Microorganisms commonly exist in polymicrobial communities, where they can respond to interspecies secreted molecules by altering behaviors and physiology; however, the underlying mechanisms remain underexplored. Here, we investigated interactions between Stenotrophomonas maltophilia and Pseudomonas aeruginosa, coinfecting opportunistic pathogens found in pneumonia and chronic lung infections, such as in cystic fibrosis. We found that S. maltophilia forms large protective multicellular aggregates upon exposure to P. aeruginosa secreted factors. Experimental evolution for lack of aggregation selected for fimbrial mutations and we found that fimbriae are required on both interacting S. maltophilia cells for aggregation. Untargeted metabolomics and targeted validations revealed that the quorum-sensing molecule Pseudomonas quinolone signal (PQS) directly induced S. maltophilia aggregation, and colocalized with the aggregates.
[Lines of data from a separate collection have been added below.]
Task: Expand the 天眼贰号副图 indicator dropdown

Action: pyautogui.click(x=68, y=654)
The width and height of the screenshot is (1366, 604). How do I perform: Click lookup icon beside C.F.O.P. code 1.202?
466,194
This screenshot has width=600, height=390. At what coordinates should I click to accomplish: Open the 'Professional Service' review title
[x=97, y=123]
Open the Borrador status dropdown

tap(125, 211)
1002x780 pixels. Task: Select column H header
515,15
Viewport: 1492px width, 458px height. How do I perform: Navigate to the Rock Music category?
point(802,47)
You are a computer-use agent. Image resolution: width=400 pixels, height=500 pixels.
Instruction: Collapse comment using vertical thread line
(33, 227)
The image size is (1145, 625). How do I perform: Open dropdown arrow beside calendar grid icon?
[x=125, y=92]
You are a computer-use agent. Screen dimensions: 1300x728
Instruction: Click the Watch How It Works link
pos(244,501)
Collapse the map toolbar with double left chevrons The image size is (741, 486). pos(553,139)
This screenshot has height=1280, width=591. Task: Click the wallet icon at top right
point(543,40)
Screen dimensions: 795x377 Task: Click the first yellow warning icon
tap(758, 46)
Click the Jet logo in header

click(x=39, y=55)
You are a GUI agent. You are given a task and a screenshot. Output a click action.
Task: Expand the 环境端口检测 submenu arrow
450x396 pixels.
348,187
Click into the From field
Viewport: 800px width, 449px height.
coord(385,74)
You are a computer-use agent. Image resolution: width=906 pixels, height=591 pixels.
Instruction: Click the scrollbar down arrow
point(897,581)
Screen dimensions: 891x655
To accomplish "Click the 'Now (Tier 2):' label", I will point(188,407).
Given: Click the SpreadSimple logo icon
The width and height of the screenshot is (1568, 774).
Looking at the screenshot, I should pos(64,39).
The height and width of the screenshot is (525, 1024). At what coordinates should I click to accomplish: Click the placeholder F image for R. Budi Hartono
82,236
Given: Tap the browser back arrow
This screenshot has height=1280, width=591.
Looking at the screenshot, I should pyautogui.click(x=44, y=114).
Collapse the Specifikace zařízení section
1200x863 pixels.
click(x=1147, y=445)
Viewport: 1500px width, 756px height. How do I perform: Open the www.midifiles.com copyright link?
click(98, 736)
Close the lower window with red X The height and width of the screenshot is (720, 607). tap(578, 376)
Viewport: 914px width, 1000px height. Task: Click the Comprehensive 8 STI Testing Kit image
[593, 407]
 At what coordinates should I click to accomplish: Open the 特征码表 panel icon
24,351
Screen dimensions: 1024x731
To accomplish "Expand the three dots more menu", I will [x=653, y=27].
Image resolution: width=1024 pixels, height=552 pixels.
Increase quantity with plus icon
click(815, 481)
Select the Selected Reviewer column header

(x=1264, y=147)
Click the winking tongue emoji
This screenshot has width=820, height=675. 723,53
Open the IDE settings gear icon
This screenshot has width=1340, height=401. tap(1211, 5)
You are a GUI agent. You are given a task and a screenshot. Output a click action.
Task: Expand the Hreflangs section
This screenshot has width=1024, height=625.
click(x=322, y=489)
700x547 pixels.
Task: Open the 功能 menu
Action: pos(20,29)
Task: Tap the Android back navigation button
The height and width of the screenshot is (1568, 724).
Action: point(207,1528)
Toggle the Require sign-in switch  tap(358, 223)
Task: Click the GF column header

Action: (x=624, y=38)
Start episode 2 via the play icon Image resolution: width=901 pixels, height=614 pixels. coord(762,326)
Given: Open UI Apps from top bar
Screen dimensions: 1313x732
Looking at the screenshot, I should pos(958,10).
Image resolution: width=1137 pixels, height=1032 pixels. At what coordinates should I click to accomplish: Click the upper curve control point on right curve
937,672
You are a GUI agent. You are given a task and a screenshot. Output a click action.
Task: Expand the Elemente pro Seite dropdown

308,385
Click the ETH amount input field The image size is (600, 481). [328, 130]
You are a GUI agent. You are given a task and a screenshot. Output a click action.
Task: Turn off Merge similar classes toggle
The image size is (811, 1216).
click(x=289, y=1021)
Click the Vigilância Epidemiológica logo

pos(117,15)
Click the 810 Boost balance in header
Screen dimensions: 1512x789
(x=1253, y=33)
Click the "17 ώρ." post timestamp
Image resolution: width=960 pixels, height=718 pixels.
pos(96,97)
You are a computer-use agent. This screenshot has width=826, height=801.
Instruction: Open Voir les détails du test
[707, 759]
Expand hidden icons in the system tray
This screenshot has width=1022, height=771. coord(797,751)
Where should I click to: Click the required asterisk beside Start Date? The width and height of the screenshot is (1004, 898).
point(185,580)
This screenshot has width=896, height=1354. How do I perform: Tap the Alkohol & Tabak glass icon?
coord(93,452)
Further, in coculture with P. aeruginosa, wild-type S. maltophilia formed aggregates, resulting in up to 75-fold increased survival from P. aeruginosa competition compared to fimbrial mutants. Finally, multiple other bacterial species similarly aggregated upon exposure to P. aeruginosa PQS, indicating a more general response. Collectively, our work identifies a multispecies interaction where a quorum-sensing molecule from a coinfecting pathogen is sensed as a "danger" signal, thereby inducing a protective multicellular response.